▶ [Activity]
Pull every line containing "menu" out of the listing below.

Content starts

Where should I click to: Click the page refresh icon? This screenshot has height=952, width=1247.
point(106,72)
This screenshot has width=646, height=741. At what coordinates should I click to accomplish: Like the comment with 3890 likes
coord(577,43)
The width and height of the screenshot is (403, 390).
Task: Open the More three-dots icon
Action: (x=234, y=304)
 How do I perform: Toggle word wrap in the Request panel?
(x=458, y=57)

Content ends
Content starts

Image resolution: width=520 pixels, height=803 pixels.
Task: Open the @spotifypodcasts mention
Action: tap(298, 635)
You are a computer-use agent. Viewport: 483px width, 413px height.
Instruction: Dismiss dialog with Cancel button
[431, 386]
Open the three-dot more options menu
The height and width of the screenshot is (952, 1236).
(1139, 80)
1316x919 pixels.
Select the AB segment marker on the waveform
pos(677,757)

Content ends
Content starts

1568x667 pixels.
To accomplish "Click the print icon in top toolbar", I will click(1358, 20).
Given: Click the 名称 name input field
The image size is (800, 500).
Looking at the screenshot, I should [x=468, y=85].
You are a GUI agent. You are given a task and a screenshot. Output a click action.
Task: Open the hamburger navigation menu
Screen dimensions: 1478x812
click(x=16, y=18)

Content ends

▶ [Written solution]
Open the three-dot more options menu
Task: Open the hamburger navigation menu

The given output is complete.